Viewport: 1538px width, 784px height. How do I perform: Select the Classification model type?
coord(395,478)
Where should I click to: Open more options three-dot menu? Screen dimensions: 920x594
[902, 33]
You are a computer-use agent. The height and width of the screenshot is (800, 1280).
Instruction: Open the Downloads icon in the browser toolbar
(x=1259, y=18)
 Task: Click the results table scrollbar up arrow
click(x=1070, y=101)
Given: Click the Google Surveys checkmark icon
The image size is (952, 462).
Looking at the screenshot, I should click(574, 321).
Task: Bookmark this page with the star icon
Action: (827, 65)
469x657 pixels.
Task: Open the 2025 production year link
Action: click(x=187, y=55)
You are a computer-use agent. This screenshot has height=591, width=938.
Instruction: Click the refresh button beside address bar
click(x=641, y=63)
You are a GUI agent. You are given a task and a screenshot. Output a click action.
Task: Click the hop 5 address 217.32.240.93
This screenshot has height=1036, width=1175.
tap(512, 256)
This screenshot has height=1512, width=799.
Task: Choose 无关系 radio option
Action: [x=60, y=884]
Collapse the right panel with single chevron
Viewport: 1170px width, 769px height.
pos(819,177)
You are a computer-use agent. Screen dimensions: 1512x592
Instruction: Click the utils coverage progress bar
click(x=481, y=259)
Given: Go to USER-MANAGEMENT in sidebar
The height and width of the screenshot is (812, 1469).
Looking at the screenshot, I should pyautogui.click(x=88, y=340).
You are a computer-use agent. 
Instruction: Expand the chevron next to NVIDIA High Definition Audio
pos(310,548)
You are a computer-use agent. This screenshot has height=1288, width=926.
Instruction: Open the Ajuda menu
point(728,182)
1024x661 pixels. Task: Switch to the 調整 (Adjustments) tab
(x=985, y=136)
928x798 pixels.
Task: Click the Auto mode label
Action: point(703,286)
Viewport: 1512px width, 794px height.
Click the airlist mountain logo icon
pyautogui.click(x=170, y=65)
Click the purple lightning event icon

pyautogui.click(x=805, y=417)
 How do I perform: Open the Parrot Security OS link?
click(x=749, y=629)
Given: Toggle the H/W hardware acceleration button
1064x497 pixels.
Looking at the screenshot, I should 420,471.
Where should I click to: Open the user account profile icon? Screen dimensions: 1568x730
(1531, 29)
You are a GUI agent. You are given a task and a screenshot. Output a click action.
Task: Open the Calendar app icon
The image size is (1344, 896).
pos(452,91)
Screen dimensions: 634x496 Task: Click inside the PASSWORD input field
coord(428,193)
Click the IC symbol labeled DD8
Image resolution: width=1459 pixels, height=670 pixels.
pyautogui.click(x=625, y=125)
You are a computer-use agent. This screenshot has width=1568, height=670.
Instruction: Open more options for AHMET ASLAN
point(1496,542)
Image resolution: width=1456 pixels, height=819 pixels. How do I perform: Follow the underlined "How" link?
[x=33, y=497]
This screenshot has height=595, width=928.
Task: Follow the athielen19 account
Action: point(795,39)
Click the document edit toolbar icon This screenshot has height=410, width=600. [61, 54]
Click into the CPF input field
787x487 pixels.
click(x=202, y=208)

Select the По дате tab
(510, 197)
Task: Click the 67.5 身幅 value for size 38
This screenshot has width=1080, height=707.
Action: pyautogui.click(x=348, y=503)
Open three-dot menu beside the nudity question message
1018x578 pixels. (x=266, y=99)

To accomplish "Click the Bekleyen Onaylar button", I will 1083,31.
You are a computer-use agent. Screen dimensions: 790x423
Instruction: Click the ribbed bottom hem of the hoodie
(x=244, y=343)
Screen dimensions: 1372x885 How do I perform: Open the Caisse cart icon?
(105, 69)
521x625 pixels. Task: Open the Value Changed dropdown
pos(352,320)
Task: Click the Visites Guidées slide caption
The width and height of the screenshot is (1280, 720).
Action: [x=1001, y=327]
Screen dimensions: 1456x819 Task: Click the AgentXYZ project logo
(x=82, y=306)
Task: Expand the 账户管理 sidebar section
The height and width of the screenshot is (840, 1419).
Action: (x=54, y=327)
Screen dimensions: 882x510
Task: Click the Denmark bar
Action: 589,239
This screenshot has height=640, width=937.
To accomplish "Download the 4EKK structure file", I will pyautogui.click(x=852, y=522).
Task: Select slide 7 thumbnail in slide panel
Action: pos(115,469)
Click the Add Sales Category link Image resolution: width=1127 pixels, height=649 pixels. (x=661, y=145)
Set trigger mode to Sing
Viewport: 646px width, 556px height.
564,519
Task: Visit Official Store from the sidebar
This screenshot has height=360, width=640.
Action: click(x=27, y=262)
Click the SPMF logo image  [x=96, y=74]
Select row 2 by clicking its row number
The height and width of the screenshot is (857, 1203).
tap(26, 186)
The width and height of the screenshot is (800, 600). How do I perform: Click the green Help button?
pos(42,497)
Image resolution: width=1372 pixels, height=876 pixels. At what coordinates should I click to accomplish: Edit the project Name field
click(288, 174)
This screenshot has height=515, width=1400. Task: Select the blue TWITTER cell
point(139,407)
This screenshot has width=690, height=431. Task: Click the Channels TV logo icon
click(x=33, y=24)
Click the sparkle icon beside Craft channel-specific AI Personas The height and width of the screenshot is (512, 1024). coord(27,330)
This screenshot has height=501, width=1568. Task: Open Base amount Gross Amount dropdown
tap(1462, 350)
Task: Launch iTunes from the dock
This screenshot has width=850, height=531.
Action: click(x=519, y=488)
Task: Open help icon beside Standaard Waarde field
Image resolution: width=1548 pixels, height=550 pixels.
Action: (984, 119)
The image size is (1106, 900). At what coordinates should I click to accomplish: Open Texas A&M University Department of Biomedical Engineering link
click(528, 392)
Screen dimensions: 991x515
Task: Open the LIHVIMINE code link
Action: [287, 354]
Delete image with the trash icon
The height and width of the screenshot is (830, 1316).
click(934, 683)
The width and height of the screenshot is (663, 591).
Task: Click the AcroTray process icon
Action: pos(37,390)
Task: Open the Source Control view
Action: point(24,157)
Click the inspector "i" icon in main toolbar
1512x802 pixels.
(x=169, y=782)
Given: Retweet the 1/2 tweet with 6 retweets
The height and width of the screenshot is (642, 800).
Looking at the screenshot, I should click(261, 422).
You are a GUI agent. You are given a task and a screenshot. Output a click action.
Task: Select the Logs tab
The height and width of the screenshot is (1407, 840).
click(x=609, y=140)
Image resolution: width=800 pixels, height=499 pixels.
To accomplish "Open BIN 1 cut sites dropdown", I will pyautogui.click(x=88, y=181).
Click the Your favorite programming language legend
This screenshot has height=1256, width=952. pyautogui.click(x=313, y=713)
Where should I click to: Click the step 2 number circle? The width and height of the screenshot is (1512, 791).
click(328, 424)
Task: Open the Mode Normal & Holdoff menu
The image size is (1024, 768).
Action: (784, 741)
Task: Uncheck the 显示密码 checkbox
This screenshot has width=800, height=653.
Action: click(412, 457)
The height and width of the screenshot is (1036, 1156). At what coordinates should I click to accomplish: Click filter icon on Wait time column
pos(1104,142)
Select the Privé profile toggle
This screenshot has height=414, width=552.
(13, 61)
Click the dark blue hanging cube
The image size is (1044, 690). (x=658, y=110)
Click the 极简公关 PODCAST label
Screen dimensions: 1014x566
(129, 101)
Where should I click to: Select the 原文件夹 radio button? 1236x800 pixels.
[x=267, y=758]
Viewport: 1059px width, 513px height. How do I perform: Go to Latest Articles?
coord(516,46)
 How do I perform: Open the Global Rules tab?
-- -- --
# [What you will do]
From the records above, extract everything verbatim.

# [Written reply]
Viewport: 1538px width, 784px height. How do I perform: Select the Classification model type?
coord(395,478)
Where should I click to: Open more options three-dot menu? Screen dimensions: 920x594
[902, 33]
You are a computer-use agent. The height and width of the screenshot is (800, 1280).
Instruction: Open the Downloads icon in the browser toolbar
(x=1259, y=18)
 Task: Click the results table scrollbar up arrow
click(x=1070, y=101)
Given: Click the Google Surveys checkmark icon
The image size is (952, 462).
Looking at the screenshot, I should click(574, 321).
Task: Bookmark this page with the star icon
Action: (827, 65)
469x657 pixels.
Task: Open the 2025 production year link
Action: click(x=187, y=55)
You are a computer-use agent. This screenshot has height=591, width=938.
Instruction: Click the refresh button beside address bar
click(x=641, y=63)
You are a GUI agent. You are given a task and a screenshot. Output a click action.
Task: Click the hop 5 address 217.32.240.93
This screenshot has height=1036, width=1175.
tap(512, 256)
This screenshot has height=1512, width=799.
Task: Choose 无关系 radio option
Action: [x=60, y=884]
Collapse the right panel with single chevron
Viewport: 1170px width, 769px height.
pos(819,177)
You are a computer-use agent. Screen dimensions: 1512x592
Instruction: Click the utils coverage progress bar
click(x=481, y=259)
Given: Go to USER-MANAGEMENT in sidebar
The height and width of the screenshot is (812, 1469).
Looking at the screenshot, I should pyautogui.click(x=88, y=340).
You are a computer-use agent. 
Instruction: Expand the chevron next to NVIDIA High Definition Audio
pos(310,548)
You are a computer-use agent. This screenshot has height=1288, width=926.
Instruction: Open the Ajuda menu
point(728,182)
1024x661 pixels. Task: Switch to the 調整 (Adjustments) tab
(x=985, y=136)
928x798 pixels.
Task: Click the Auto mode label
Action: point(703,286)
Viewport: 1512px width, 794px height.
Click the airlist mountain logo icon
pyautogui.click(x=170, y=65)
Click the purple lightning event icon

pyautogui.click(x=805, y=417)
 How do I perform: Open the Parrot Security OS link?
click(x=749, y=629)
Given: Toggle the H/W hardware acceleration button
1064x497 pixels.
Looking at the screenshot, I should 420,471.
Where should I click to: Open the user account profile icon? Screen dimensions: 1568x730
(1531, 29)
You are a GUI agent. You are given a task and a screenshot. Output a click action.
Task: Open the Calendar app icon
The image size is (1344, 896).
pos(452,91)
Screen dimensions: 634x496 Task: Click inside the PASSWORD input field
coord(428,193)
Click the IC symbol labeled DD8
Image resolution: width=1459 pixels, height=670 pixels.
pyautogui.click(x=625, y=125)
You are a computer-use agent. This screenshot has width=1568, height=670.
Instruction: Open more options for AHMET ASLAN
point(1496,542)
Image resolution: width=1456 pixels, height=819 pixels. How do I perform: Follow the underlined "How" link?
[x=33, y=497]
This screenshot has height=595, width=928.
Task: Follow the athielen19 account
Action: point(795,39)
Click the document edit toolbar icon This screenshot has height=410, width=600. [61, 54]
Click into the CPF input field
787x487 pixels.
click(x=202, y=208)

Select the По дате tab
(510, 197)
Task: Click the 67.5 身幅 value for size 38
This screenshot has width=1080, height=707.
Action: pyautogui.click(x=348, y=503)
Open three-dot menu beside the nudity question message
1018x578 pixels. (x=266, y=99)

To accomplish "Click the Bekleyen Onaylar button", I will 1083,31.
You are a computer-use agent. Screen dimensions: 790x423
Instruction: Click the ribbed bottom hem of the hoodie
(x=244, y=343)
Screen dimensions: 1372x885 How do I perform: Open the Caisse cart icon?
(105, 69)
521x625 pixels. Task: Open the Value Changed dropdown
pos(352,320)
Task: Click the Visites Guidées slide caption
The width and height of the screenshot is (1280, 720).
Action: [x=1001, y=327]
Screen dimensions: 1456x819 Task: Click the AgentXYZ project logo
(x=82, y=306)
Task: Expand the 账户管理 sidebar section
The height and width of the screenshot is (840, 1419).
Action: (x=54, y=327)
Screen dimensions: 882x510
Task: Click the Denmark bar
Action: 589,239
This screenshot has height=640, width=937.
To accomplish "Download the 4EKK structure file", I will pyautogui.click(x=852, y=522).
Task: Select slide 7 thumbnail in slide panel
Action: pos(115,469)
Click the Add Sales Category link Image resolution: width=1127 pixels, height=649 pixels. (x=661, y=145)
Set trigger mode to Sing
Viewport: 646px width, 556px height.
564,519
Task: Visit Official Store from the sidebar
This screenshot has height=360, width=640.
Action: click(x=27, y=262)
Click the SPMF logo image  [x=96, y=74]
Select row 2 by clicking its row number
The height and width of the screenshot is (857, 1203).
tap(26, 186)
The width and height of the screenshot is (800, 600). How do I perform: Click the green Help button?
pos(42,497)
Image resolution: width=1372 pixels, height=876 pixels. At what coordinates should I click to accomplish: Edit the project Name field
click(288, 174)
This screenshot has height=515, width=1400. Task: Select the blue TWITTER cell
point(139,407)
This screenshot has width=690, height=431. Task: Click the Channels TV logo icon
click(x=33, y=24)
Click the sparkle icon beside Craft channel-specific AI Personas The height and width of the screenshot is (512, 1024). coord(27,330)
This screenshot has height=501, width=1568. Task: Open Base amount Gross Amount dropdown
tap(1462, 350)
Task: Launch iTunes from the dock
This screenshot has width=850, height=531.
Action: click(x=519, y=488)
Task: Open help icon beside Standaard Waarde field
Image resolution: width=1548 pixels, height=550 pixels.
Action: (984, 119)
The image size is (1106, 900). At what coordinates should I click to accomplish: Open Texas A&M University Department of Biomedical Engineering link
click(528, 392)
Screen dimensions: 991x515
Task: Open the LIHVIMINE code link
Action: [287, 354]
Delete image with the trash icon
The height and width of the screenshot is (830, 1316).
click(934, 683)
The width and height of the screenshot is (663, 591).
Task: Click the AcroTray process icon
Action: pos(37,390)
Task: Open the Source Control view
Action: point(24,157)
Click the inspector "i" icon in main toolbar
1512x802 pixels.
(x=169, y=782)
Given: Retweet the 1/2 tweet with 6 retweets
The height and width of the screenshot is (642, 800).
Looking at the screenshot, I should click(261, 422).
You are a GUI agent. You are given a task and a screenshot. Output a click action.
Task: Select the Logs tab
The height and width of the screenshot is (1407, 840).
click(x=609, y=140)
Image resolution: width=800 pixels, height=499 pixels.
To accomplish "Open BIN 1 cut sites dropdown", I will pyautogui.click(x=88, y=181).
Click the Your favorite programming language legend
This screenshot has height=1256, width=952. pyautogui.click(x=313, y=713)
Where should I click to: Click the step 2 number circle? The width and height of the screenshot is (1512, 791).
click(328, 424)
Task: Open the Mode Normal & Holdoff menu
The image size is (1024, 768).
Action: (784, 741)
Task: Uncheck the 显示密码 checkbox
This screenshot has width=800, height=653.
Action: click(412, 457)
The height and width of the screenshot is (1036, 1156). At what coordinates should I click to accomplish: Click filter icon on Wait time column
pos(1104,142)
Select the Privé profile toggle
This screenshot has height=414, width=552.
(13, 61)
Click the dark blue hanging cube
The image size is (1044, 690). (x=658, y=110)
Click the 极简公关 PODCAST label
Screen dimensions: 1014x566
(129, 101)
Where should I click to: Select the 原文件夹 radio button? 1236x800 pixels.
[x=267, y=758]
Viewport: 1059px width, 513px height. How do I perform: Go to Latest Articles?
coord(516,46)
 How do I perform: Open the Global Rules tab?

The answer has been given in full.